Part I makes me curious has to what the author’s recommendations are regarding foods, especially regarding certain fats, such as dairy fats. When we were kids, my mom had us drink whole milk, since the high fat content allowed our bodies to absorb more calcium (important to kids with growing bones). So maybe fats are bad!?! SURPRISE!!
Review of Parts II and III are soon to come!
In other news, I finally got home around 11pm. I had to stop by Kroger on the way in to pick up a few items! Oh Kroger, how I’ve missed thee! I can’t believe that Boston doesn’t have 24 hour grocery stores! I then chatted with my dad and proceeded to set up his wireless (for obviously selfish reasons!)
Today I’m supposed to meet up with Amy (the bride) for some shopping and last minute preparations. But it’s snowing, so I don’t know how the roads will be!?!
Once again, I am sitting an airport (with free Wi-Fi!). My flight to Cincinnati has been delayed almost three hours! They did give me a $7 voucher for food. Never heard of that before. I mean I got it when I checked in and my flight was only delayed 1.5 hours.
Of course I blew the $7 out of the water. I decided to splurge at the Legal Test Kitchen. One reason I love living in Boston is Legal Seafoods. I know that I went wrong last week when trying to order scallops in Tennessee, and was just reminded by this TASTY meal:
Crab cake combo with scallops, shrimp, and a tasty side salad (the salad was almost the best part. I really should make some at home with the nuts and fruits).
I may or may not have spent $50 (after my $7 voucher) which may or may not have included two glasses of chardonnay.
Anyway, hope to be up in the air soon. I have spent my three hours eating and using the WiFi and reviewing our dance for the wedding. I didn’t get any funny looks while dancing to Thriller and Footloose in my chair, but I might be the crazy girl on the plane.

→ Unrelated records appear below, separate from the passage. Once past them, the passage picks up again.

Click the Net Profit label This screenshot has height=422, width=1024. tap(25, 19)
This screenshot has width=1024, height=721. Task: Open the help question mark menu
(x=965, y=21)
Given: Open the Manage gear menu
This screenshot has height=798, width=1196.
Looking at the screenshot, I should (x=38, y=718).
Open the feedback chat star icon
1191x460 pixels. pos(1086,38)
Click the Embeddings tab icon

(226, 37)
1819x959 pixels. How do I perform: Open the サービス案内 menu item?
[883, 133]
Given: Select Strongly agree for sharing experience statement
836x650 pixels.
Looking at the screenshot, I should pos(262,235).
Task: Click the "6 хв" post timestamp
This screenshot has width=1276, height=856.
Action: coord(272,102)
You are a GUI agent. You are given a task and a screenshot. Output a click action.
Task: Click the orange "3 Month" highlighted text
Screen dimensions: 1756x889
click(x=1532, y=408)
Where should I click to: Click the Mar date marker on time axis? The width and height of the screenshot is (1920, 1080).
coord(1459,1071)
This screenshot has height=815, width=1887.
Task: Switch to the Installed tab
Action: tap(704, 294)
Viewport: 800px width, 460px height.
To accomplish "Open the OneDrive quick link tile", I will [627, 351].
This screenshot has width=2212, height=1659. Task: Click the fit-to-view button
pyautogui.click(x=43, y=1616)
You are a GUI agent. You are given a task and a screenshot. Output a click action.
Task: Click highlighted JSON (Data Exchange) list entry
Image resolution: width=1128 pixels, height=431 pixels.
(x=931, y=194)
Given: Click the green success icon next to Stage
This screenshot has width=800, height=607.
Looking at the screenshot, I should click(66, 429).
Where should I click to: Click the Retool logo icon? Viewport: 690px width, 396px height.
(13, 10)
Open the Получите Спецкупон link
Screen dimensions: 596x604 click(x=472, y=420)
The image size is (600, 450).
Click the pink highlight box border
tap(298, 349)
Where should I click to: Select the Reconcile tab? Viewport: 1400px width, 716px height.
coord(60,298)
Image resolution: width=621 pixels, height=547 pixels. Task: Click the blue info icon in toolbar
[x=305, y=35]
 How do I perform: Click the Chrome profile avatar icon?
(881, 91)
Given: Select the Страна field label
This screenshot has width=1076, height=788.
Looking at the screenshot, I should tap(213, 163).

Onto my first “book review” of 2010. Actually I read it in 2009, but here’s my summary of The New Rules of Lifting for Women:
This is a fantastic book for a woman who has no clue what do with the free weights at the gym. In reading this, I realized how good my personal trainer is, in that almost all of the moves were something we had done in one of the sessions. Glad I’m getting my money’s worth.
So for me, the book didn’t really teach me anything I didn’t already know except:
- Eating cold food burns more metabolism than warm food this makes sense, since the food needs to warm up before you begin metabolizing it
- Lifting weights can dramatically increase your metabolism and change your body okay, I already knew this, but it was strongly reinforced by reading this book.
I hope that all of you women out there are not afraid of “the meathead” side of the gym. I venture over there all of the time now. And don’t be afraid to lift those heavy weights. Your neck will not grow bigger than your head any time soon. Don’t be afraid!
P.S. I should also mention that I did pretty well health wise today. I had my banana+pb spoon breakfast. I was going to go the gym in the morning and opted out in order to go at 1pm (leaving work early for my flight, guess that was useful) . Did one of my personal training sessions which included the 100′s. Definitely need to work on the abs. For lunch I had some more “New Orleans Chicken” but I added some Cajun seasoning, salt and pepper. Liked the flavor MUCH better!